EXERCISE DETAILS:
From the listing below, copy each line that contains the word "Task".

::: AVAILABLE DATA :::

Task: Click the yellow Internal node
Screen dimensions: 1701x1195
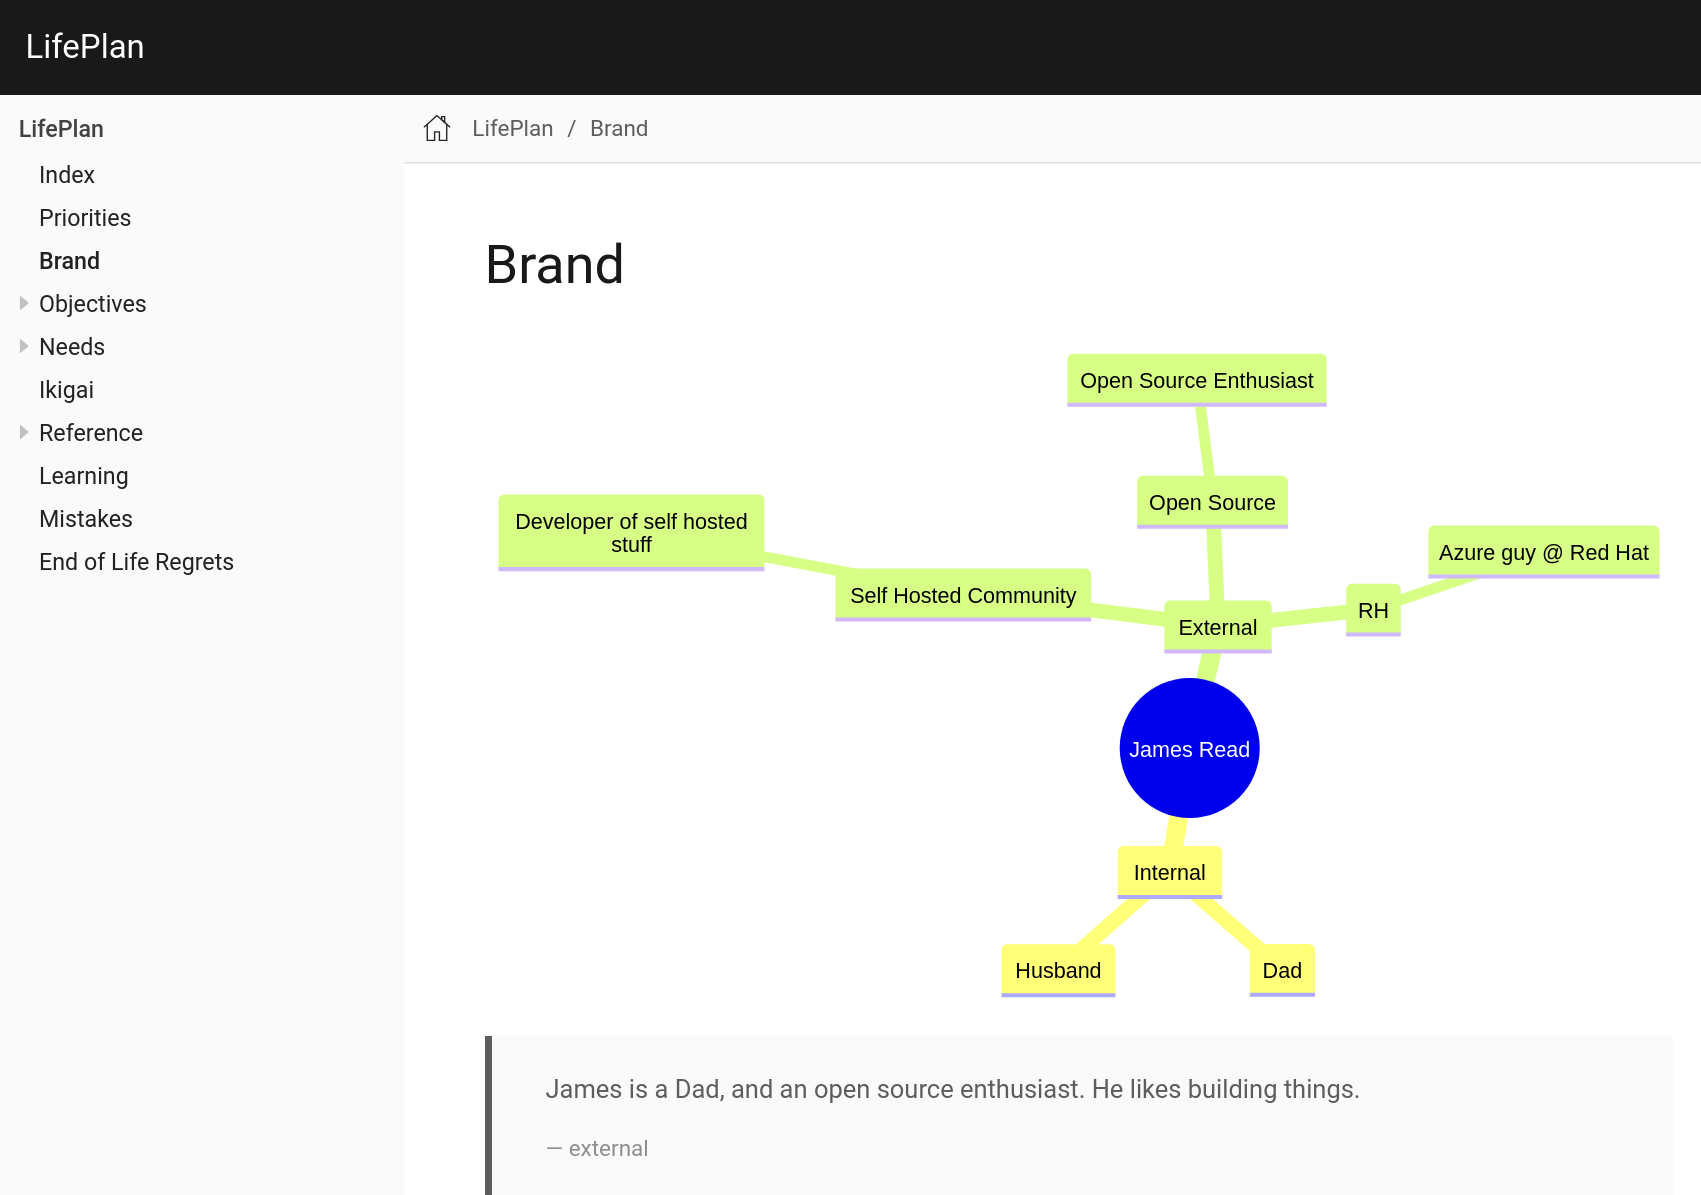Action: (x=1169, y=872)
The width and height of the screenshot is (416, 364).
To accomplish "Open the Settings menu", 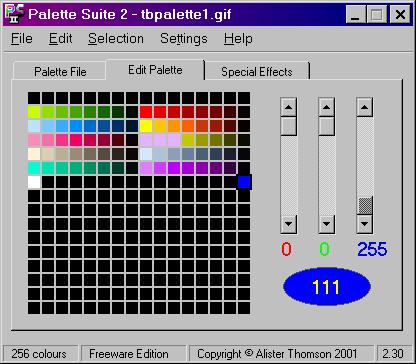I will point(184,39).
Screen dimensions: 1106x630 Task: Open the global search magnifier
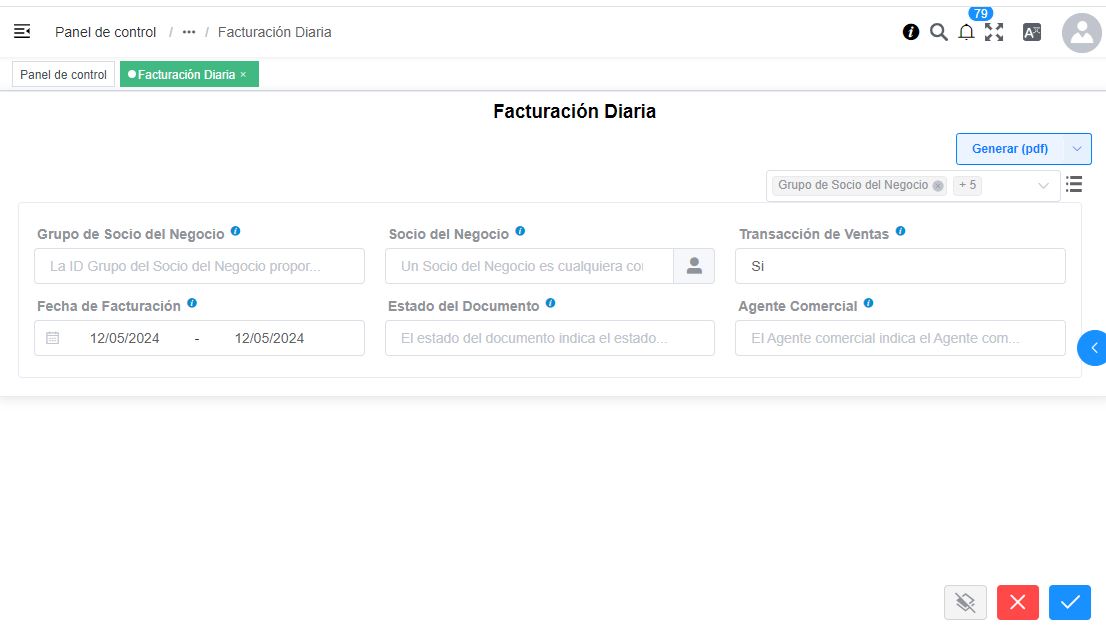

:::

WRITTEN RESPONSE:
Task: Click the yellow Internal node
Screen dimensions: 1106x630 Task: Open the global search magnifier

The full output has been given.